— The records —
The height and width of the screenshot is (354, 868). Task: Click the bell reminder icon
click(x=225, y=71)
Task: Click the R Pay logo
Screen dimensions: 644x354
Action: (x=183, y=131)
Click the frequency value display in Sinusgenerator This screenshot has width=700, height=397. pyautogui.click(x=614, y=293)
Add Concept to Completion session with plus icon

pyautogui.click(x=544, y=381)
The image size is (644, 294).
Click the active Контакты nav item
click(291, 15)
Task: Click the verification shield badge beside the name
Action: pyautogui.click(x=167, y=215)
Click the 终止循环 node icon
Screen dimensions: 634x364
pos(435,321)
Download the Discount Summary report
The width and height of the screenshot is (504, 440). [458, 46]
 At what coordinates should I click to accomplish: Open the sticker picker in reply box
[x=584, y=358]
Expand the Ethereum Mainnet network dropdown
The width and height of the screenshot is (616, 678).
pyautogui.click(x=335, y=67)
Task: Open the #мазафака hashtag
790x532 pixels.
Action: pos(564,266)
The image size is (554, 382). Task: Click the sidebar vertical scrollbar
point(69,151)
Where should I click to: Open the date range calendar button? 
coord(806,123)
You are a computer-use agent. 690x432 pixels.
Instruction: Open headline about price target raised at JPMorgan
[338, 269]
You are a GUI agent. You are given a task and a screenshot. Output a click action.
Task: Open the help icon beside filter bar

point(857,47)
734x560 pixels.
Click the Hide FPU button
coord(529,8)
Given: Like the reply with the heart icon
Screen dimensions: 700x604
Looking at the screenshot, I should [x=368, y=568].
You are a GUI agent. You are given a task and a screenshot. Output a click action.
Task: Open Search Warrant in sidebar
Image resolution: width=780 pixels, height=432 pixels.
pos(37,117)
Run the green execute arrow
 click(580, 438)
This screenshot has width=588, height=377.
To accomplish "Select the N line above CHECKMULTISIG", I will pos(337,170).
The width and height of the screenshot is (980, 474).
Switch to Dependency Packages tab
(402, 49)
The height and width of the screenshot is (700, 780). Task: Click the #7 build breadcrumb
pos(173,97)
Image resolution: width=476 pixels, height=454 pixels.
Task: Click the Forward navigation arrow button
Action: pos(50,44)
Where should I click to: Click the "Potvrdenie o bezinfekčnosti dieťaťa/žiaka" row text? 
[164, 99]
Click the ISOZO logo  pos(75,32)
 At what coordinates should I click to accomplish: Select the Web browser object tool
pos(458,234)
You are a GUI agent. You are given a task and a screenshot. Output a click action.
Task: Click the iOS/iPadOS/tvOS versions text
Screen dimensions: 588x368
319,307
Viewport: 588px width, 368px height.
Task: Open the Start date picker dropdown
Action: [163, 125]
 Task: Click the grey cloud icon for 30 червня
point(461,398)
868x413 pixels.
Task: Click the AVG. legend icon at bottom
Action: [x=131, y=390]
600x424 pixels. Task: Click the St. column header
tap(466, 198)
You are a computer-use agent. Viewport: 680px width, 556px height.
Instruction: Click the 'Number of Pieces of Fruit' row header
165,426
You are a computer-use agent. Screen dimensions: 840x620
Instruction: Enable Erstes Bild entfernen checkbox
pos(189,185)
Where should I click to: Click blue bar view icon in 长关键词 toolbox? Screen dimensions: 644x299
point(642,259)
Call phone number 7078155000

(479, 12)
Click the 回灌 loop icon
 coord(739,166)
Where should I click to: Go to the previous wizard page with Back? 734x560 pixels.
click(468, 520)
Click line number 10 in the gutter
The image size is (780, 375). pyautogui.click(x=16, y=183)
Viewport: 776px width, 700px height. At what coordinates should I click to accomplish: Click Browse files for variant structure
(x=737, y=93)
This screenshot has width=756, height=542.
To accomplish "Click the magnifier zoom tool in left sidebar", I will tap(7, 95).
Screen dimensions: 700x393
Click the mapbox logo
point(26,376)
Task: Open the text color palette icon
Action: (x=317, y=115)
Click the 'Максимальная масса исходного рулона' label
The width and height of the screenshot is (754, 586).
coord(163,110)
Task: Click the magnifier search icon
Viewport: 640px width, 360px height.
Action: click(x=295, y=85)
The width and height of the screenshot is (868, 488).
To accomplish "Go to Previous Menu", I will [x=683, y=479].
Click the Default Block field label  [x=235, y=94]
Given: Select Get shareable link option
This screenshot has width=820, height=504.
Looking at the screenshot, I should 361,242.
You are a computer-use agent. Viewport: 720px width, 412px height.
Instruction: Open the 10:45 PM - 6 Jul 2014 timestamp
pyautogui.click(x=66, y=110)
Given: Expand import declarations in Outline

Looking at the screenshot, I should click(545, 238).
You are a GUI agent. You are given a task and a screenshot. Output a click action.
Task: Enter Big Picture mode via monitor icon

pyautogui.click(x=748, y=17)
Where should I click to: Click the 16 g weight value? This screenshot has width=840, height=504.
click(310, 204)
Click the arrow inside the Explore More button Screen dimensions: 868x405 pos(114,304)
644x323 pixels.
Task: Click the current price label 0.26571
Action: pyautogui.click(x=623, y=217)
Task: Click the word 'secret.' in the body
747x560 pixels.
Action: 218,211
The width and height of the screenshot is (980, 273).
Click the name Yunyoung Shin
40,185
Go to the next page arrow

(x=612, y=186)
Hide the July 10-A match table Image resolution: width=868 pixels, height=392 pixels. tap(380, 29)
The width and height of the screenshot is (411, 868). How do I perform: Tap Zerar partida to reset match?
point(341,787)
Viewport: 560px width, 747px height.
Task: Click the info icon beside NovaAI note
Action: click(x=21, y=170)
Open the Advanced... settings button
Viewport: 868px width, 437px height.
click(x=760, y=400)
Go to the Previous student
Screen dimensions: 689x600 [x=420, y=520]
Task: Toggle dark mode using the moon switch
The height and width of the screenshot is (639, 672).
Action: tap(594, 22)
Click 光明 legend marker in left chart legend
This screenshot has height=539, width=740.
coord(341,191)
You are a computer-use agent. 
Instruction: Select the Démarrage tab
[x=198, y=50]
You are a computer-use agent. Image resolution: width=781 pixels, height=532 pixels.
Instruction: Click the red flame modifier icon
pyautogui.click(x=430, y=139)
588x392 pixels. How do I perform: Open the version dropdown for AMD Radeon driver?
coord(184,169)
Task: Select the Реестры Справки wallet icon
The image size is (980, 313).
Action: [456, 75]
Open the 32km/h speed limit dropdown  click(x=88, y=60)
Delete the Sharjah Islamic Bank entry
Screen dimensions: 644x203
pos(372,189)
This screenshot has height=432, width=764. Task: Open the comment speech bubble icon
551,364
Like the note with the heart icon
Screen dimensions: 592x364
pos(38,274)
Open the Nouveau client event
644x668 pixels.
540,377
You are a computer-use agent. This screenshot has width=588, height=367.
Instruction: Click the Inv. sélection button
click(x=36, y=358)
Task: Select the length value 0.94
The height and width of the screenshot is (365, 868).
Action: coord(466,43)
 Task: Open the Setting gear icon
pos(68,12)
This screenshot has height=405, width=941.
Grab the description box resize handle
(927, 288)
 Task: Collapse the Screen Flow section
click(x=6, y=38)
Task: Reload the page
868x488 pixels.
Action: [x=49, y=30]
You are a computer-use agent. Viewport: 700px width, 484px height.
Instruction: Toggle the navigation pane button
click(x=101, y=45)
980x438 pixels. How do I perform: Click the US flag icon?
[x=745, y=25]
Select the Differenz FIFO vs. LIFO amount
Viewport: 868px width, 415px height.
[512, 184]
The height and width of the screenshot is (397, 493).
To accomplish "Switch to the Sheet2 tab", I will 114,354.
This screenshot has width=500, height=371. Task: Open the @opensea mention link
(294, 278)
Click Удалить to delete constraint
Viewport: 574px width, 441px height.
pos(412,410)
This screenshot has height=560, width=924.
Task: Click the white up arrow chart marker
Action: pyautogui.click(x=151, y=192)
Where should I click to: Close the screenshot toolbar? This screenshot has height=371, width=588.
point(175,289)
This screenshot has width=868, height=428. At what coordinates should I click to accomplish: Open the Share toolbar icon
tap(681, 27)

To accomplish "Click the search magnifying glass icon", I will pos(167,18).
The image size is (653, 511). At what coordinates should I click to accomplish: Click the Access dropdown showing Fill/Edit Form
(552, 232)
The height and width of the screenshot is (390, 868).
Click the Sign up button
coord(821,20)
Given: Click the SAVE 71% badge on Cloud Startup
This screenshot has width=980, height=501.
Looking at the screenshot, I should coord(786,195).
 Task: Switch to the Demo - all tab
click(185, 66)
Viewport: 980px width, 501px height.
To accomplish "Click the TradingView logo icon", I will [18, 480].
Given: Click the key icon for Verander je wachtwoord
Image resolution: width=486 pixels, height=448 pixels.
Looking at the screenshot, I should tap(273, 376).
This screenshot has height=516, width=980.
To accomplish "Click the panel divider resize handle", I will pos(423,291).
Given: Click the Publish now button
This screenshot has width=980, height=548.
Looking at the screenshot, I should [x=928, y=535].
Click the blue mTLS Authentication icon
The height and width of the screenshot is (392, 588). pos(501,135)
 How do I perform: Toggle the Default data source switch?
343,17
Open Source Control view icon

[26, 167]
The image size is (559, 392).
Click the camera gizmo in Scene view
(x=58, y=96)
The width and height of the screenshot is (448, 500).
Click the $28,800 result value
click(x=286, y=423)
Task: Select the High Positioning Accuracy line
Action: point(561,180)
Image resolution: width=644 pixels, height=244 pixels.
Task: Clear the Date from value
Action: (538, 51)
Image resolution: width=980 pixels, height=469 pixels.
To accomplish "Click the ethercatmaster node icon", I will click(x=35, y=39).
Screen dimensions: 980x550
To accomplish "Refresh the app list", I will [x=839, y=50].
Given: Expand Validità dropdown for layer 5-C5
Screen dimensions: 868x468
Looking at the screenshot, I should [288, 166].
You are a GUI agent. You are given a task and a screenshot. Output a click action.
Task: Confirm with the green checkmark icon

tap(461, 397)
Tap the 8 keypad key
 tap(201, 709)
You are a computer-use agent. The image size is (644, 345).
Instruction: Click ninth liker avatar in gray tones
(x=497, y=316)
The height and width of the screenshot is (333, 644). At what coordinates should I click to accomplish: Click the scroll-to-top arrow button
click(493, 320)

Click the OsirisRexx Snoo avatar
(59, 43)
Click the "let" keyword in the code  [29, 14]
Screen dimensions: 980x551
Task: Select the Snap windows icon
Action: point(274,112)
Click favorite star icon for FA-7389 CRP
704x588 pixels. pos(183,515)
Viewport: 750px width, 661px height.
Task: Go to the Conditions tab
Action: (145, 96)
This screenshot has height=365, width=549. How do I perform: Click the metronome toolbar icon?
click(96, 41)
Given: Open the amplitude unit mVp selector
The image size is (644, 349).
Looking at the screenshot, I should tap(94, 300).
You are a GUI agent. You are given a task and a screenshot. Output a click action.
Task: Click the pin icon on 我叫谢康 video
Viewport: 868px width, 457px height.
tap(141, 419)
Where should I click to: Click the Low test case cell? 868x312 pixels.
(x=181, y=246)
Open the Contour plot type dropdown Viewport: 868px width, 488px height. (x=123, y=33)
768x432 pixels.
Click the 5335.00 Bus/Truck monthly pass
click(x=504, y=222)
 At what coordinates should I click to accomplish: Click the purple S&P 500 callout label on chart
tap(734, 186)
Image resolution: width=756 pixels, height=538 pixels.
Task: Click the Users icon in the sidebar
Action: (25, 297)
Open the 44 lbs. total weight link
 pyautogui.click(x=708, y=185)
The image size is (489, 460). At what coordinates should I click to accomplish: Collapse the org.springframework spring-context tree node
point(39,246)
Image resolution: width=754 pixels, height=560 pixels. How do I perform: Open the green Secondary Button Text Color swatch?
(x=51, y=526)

— Task to complete —
Of the lines above, retype only those from the line containing "Screen dimensions: 592x364" through the line containing "You are a computer-use agent. Viewport: 700px", including both, exactly.

— Exercise output —
Screen dimensions: 592x364
pos(38,274)
Open the Nouveau client event
644x668 pixels.
540,377
You are a computer-use agent. This screenshot has width=588, height=367.
Instruction: Click the Inv. sélection button
click(x=36, y=358)
Task: Select the length value 0.94
The height and width of the screenshot is (365, 868).
Action: coord(466,43)
 Task: Open the Setting gear icon
pos(68,12)
This screenshot has height=405, width=941.
Grab the description box resize handle
(927, 288)
 Task: Collapse the Screen Flow section
click(x=6, y=38)
Task: Reload the page
868x488 pixels.
Action: [x=49, y=30]
You are a computer-use agent. Viewport: 700px width, 484px height.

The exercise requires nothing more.